Film review: Dry by Paolo Virzì starring Tommaso Ragno and Monica Bellucci 

The film Dry by Paolo Virzì had its world premiere at the 79th Venice International Film Festival (on 8 September 2022) and was first theatrically released in Italy on 29 September 2022. It has finally reached Britain too available with English subtitles. I recently caught up with Dry‘s star Tommaso Ragno at Cinema Made in Italy festival and will soon report on our chat about life, the world of movies and Rome. 

Dry italian movie siccita starring tommaso ragno posing with monica costa movie poster

Actor Tommaso Ragno and London Mums magazine’s editor Monica Costa


The story

In a dystopian present, it hasn’t rained in Rome for three years and a series of characters must cope with the drought that has reduced water reserves to a minimum and with an epidemic of sleeping sickness carried by cockroaches.

The trailer


The verdict 

Dry is an intense, thought-provoking, and highly engaging apocalyptic drama that was shot before the pandemic but feels more relevant than ever. Directed by Paolo Virzì, with a screenplay by Paolo Giordano, Dry is set in a dystopian present where it hasn’t rained in Rome for three years, and a series of characters must cope with the drought that has reduced water reserves to a minimum and with an epidemic of sleeping sickness carried by cockroaches.

The film opens with a picturesque view of Rome, the eternal city, but things take a dramatic turn when a news report highlights the dire situation of the city. The water reserves have reduced to a minimum, and the city is on the brink of a severe water crisis. As the city struggles to cope with the drought, a new epidemic of sleeping sickness breaks out, carried by cockroaches.

Dry features an ensemble cast, which includes Silvio Orlando, Valerio Mastandrea, Sara Serraiocco, and Monica Bellucci. Each character is unique and brings their own story to the film. There isn’t a main protagonist. There aren’t many characters whose stories somehow get intertwined throughout the course of the film.
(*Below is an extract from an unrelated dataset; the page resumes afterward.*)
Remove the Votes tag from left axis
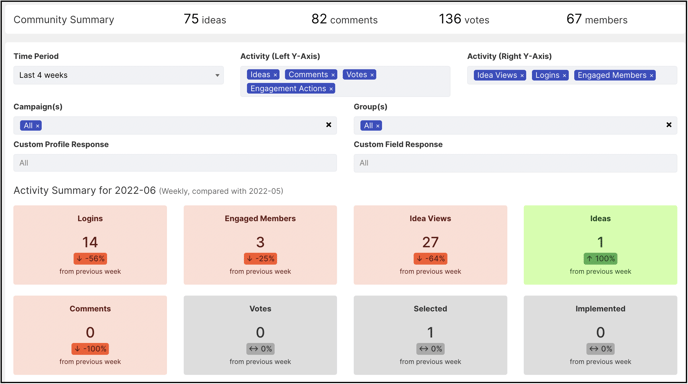Viewport: 688px width, 384px height. point(372,75)
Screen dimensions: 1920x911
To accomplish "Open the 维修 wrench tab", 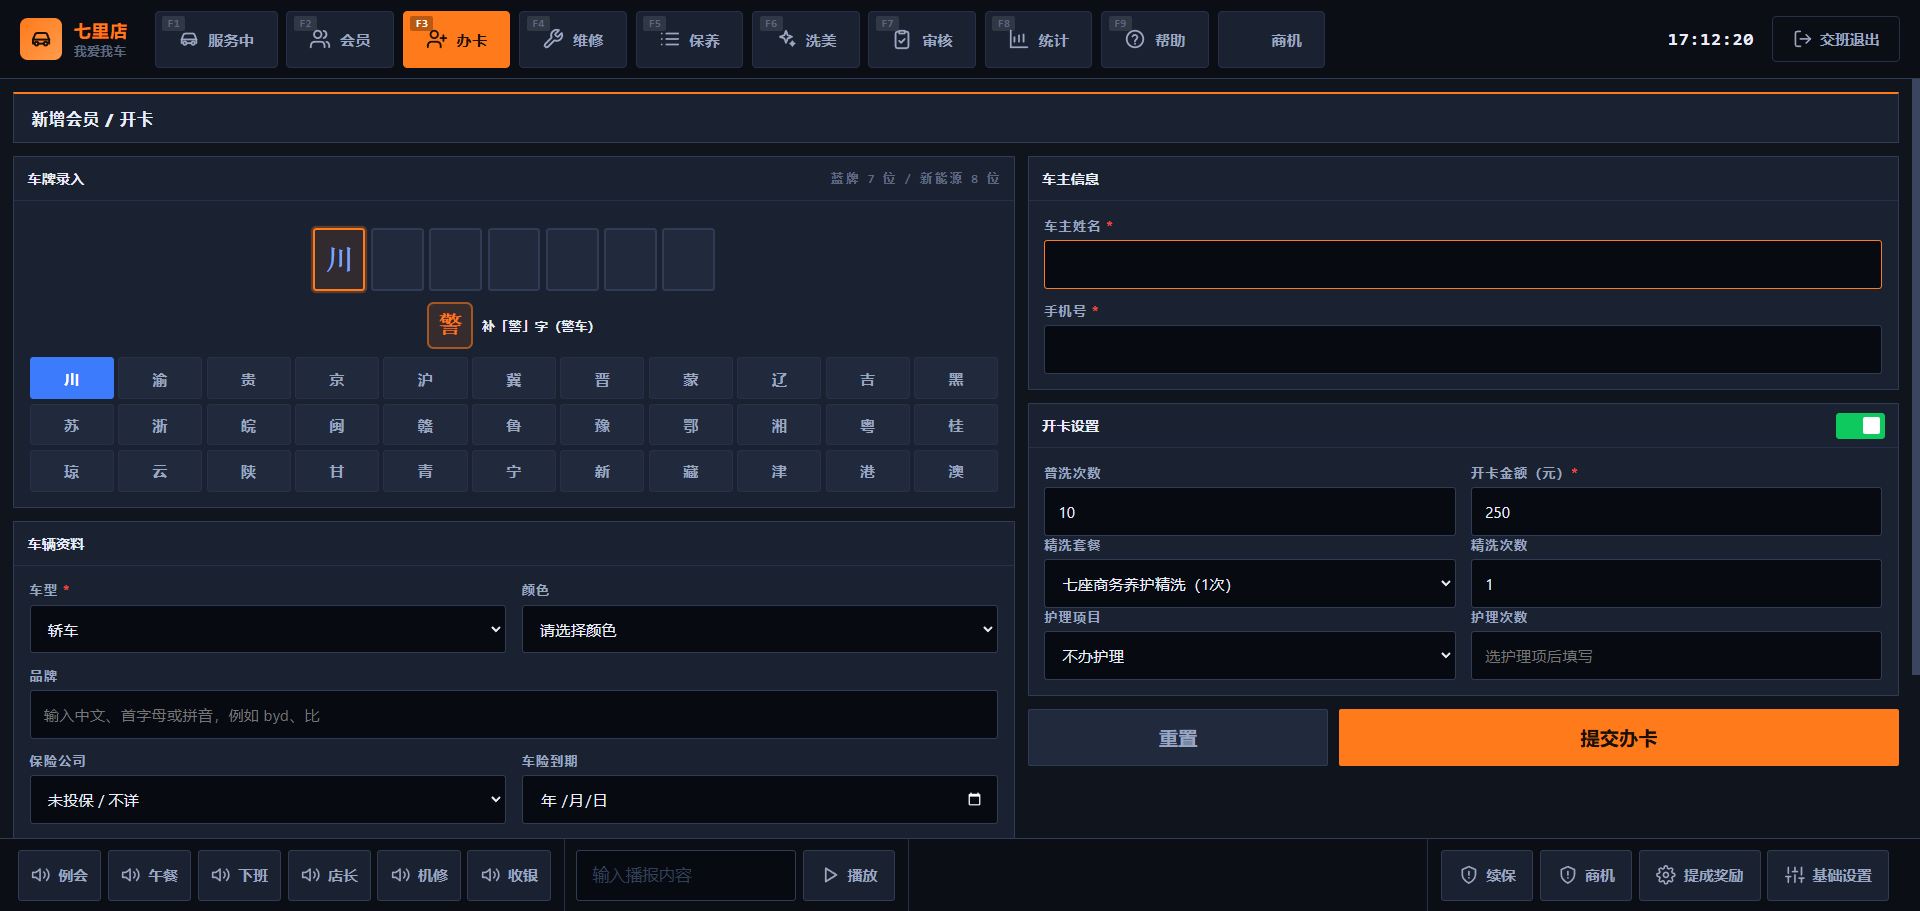I will pyautogui.click(x=573, y=40).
Fabio (Valerio Mastandrea), is a lonely taxi driver separated by his doctor’s wife, who is trying to stay awake whilst driving as he is starting feeling sleepish. Marta (Barbara Ronchi), is an environmentalist who is fighting against the city’s water mismanagement. Other notable characters include Marcello (Silvio Orlando), a lonely old man who is living in an abandoned hotel, and Rosa (Sara Serraiocco), a young woman who is trying to find her way in the world.

The film’s screenplay is excellent, and the characters are well-developed. The dialogue is witty, and the irony is spot-on. Despite the film’s apocalyptic theme, the humor is never forced, and the characters remain relatable and likable throughout. The film is also visually stunning, with beautiful shots of Rome’s iconic landmarks, juxtaposed with the city’s decay and desperation.

One of the film’s strengths is its ability to tackle serious issues, such as water mismanagement and environmental degradation, while still remaining light-hearted. The film shows the devastating effects of a severe drought, including the impact on agriculture, the economy, and people’s daily lives. The film also touches on the consequences of human negligence and the need for individuals to take responsibility for their actions.

Dry‘s take on the epidemic of sleeping sickness carried by cockroaches is both absurd and comical, adding to the film’s overall sense of humor. The characters’ reactions to the epidemic are both humorous and relatable, highlighting the absurdity of the situation while still remaining grounded in reality.

The film’s ensemble cast is exceptional, with each actor delivering a memorable performance. Valerio Mastandrea’s portrayal of Fabio is particularly noteworthy, as he effortlessly brings charm and charisma to the character. Monica Bellucci’s appearance in the film is brief but impactful, adding to the film’s overall star power.

Dry is a film that will leave audiences smiling, despite the seriousness of the issues it tackles. The movie’s message is clear, that individuals must take responsibility for their actions and make changes to prevent environmental degradation. The characters are relatable and likable. The film’s dystopian setting is both realistic and absurd, highlighting the absurdity of the situation while still remaining grounded in reality.

The film’s cinematography is also noteworthy, with beautiful shots of Rome’s iconic landmarks and stunning aerial views of the city. The film’s use of color is also excellent, with the city’s decay and desperation portrayed through muted colors and the occasional burst of vibrant hues.

Dry‘s pacing is excellent, with the narrative flowing smoothly from one scene to the next. The movie’s climax is particularly noteworthy, as the characters come together in the sudden rainfall finale.